Répéter et répéter encore

Faire le catéchisme aux enfants, c’est passionnant mais c’est aussi épuisant. Les difficultés ne manquent pas : il faut faire preuve d’autorité pour tenir en place ces petits souvent surexcités ; il faut se démener pour capter l’attention de ces enfants à l’esprit dispersé ; il faut encore captiver pour espérer être écouté. En bon pédagogue, tenant compte de ces réalités, il faut enfin beaucoup répéter pour que ce qui est dit soit intégré, intériorisé et mémorisé. Parfois, il y aurait objectivement de quoi se décourager. Nous approchons de la fin de l’année scolaire et il m’arrive encore, à l’occasion d’une séance de catéchisme, d’interroger sur la leçon précédente et de n’avoir pour toute réponse qu’un mutisme révélateur d’oubli. Certains jours sont plus éprouvants que d’autres : ainsi en est-il quand, posant une question élémentaire de catéchisme, j’ai droit à des réponses complètement erronées qui pourraient laisser penser que ces petits n’ont rien retenu ni compris.

  • « Il y a un seul Dieu, mais combien de personnes y-a-t-il en Dieu ? Lesquelles ? » demandai-je récemment.

Ou encore :

  • « Qu’est-ce que nous fêtons à Pâques ? »

Les vacances étant passées par là, tout semble oublié. Il faut donc à nouveau répéter et répéter encore … sans désespérer.

Dans le cadre du catéchisme, je n’ai ces enfants qu’un peu plus d’une heure par semaine. Encore une fois, c’est passionnant mais épuisant.

J’admire les instituteurs et institutrices qui doivent tenir ces petits au jour le jour, des heures entières, s’efforçant patiemment d’ensemencer l’intelligence et la mémoire de leurs élèves sans se décourager.

J’admire plus encore les parents qui, au quotidien et au fil des années, mettent tout leur cœur à éduquer leurs filles et fils en répétant et en répétant encore, sans se lasser, toujours prêts à recommencer.

J’admire plus que tout le Christ, Messie et Sauveur, enseignant et pédagogue. Les évangiles, particulièrement celui de Saint Jean, nous montrent la patience et le tact de Jésus à l’égard de ses apôtres, trop souvent en décalage par rapport aux discours de leur Maître et vite oublieux des paroles qu’il leur a prodiguées. Alors Jésus répète et répète encore, comme il le fait pour nous en ce dimanche dans les lectures que l’Eglise offre à notre méditation.
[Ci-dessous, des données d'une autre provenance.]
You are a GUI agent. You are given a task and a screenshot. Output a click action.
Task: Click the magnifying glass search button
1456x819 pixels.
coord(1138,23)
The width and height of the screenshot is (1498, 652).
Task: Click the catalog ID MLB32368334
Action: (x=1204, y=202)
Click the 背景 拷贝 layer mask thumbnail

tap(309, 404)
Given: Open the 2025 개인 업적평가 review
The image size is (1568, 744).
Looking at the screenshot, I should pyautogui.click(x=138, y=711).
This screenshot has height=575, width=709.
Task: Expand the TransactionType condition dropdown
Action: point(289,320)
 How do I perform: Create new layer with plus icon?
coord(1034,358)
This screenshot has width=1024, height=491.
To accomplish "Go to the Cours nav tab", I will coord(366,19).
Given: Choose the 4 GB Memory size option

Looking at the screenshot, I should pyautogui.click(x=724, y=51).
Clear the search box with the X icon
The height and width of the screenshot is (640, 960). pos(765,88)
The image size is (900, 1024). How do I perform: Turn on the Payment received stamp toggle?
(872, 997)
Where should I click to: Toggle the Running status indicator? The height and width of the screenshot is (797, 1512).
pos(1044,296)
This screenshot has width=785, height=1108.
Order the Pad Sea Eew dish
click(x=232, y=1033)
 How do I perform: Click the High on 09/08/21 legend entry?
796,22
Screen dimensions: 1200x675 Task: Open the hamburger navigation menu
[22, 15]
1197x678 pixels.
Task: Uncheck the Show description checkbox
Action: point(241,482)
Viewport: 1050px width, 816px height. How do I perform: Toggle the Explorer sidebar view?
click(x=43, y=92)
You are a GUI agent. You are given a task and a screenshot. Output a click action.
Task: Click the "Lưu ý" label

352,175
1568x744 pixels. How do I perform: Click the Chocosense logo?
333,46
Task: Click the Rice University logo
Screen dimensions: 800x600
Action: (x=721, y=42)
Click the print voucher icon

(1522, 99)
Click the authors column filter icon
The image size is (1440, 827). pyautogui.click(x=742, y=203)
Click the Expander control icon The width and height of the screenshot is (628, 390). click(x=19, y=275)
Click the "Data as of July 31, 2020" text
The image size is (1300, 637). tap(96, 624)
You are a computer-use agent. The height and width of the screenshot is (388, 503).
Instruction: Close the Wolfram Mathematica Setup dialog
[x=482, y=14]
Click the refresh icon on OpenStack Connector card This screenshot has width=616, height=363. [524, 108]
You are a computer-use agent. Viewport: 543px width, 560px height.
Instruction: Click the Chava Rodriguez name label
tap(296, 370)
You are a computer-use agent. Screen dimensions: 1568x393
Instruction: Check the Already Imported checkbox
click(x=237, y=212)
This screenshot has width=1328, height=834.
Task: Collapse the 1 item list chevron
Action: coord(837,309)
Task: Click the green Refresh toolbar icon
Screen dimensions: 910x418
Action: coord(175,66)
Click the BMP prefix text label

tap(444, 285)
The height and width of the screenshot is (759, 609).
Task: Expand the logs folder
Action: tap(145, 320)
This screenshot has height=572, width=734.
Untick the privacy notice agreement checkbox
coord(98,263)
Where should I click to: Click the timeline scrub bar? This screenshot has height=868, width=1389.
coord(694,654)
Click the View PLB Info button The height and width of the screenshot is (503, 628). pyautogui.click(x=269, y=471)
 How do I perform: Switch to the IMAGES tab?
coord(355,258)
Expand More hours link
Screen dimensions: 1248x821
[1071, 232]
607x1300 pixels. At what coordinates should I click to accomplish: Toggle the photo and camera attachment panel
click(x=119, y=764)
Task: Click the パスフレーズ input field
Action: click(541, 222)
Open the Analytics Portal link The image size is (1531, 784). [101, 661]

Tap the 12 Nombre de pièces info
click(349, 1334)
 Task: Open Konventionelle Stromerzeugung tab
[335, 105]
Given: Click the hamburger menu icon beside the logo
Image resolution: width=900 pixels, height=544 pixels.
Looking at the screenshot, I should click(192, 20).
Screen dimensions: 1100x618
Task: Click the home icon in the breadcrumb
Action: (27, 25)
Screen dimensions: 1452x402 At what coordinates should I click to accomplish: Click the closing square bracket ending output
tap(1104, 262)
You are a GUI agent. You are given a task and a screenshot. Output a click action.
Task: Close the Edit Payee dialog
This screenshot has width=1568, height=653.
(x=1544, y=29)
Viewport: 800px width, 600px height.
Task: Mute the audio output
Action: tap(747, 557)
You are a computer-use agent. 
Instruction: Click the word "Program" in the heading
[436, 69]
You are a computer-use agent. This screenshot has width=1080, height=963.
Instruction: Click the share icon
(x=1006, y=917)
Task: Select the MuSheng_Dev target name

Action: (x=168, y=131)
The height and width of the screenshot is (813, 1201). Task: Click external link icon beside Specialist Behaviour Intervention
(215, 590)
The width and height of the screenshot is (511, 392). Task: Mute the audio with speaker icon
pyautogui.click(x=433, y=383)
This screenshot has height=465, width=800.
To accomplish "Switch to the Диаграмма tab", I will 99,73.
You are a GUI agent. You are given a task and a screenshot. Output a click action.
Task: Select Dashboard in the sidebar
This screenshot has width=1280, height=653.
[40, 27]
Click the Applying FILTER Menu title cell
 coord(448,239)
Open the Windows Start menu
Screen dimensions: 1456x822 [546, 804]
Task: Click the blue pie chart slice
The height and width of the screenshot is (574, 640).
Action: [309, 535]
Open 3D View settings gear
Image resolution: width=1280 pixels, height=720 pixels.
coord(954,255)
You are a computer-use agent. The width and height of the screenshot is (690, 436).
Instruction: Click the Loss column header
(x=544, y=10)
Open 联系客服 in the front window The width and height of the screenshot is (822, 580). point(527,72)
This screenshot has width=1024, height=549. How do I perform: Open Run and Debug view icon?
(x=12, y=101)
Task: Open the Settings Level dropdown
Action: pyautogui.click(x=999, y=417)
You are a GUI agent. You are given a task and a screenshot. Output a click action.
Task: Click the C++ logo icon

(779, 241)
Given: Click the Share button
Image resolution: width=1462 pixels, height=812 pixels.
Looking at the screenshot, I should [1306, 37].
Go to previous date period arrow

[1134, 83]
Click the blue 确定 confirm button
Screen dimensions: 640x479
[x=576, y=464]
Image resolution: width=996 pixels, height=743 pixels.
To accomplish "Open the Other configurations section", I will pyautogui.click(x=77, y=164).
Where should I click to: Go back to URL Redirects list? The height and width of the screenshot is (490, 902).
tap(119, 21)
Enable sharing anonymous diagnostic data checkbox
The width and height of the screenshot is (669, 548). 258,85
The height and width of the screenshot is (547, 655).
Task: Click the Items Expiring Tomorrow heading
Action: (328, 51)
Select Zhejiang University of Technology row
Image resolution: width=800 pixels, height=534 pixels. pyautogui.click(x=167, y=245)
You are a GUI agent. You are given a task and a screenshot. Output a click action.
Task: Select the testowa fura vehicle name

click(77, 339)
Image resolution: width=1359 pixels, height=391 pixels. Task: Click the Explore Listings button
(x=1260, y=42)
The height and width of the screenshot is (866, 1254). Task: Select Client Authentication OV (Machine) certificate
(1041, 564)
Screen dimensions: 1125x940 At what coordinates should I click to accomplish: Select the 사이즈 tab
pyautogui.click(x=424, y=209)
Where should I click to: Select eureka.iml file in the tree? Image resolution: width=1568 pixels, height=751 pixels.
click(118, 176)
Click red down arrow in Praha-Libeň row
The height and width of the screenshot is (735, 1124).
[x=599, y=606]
Il suffit de repérer un mot et de compter. Le mot « amour » est en effet nommé ou conjugué dix fois dans la première lecture et dix fois encore dans l’Evangile. « L’amour vient de Dieu …Voici en quoi consiste l’amour … Demeurez dans mon amour … Aimez-vous les uns les autres,     etc … ».

Ne sommes-nous pas trop souvent des enfants oublieux ? N’avons-nous pas besoin d’être constamment catéchisés ? Certes, on peut toujours ressasser des expressions bibliques et brasser des mots évangéliques. On peut réciter le Credo et avoir l’impression de connaître son catéchisme. Mais qui peut prétendre savoir pleinement à quel point Dieu est Amour ? Qui oserait affirmer qu’il a compris parfaitement ce que c’est qu’aimer ? Qui enfin aurait l’audace d’assurer qu’il demeure toujours dans l’amour de Dieu et qu’il aime vraiment ses frères comme Dieu nous aime ?

Autant dire qu’il nous faut remercier le Ciel d’avoir un Dieu qui se répète et se répète encore, pour notre salut et celui du monde.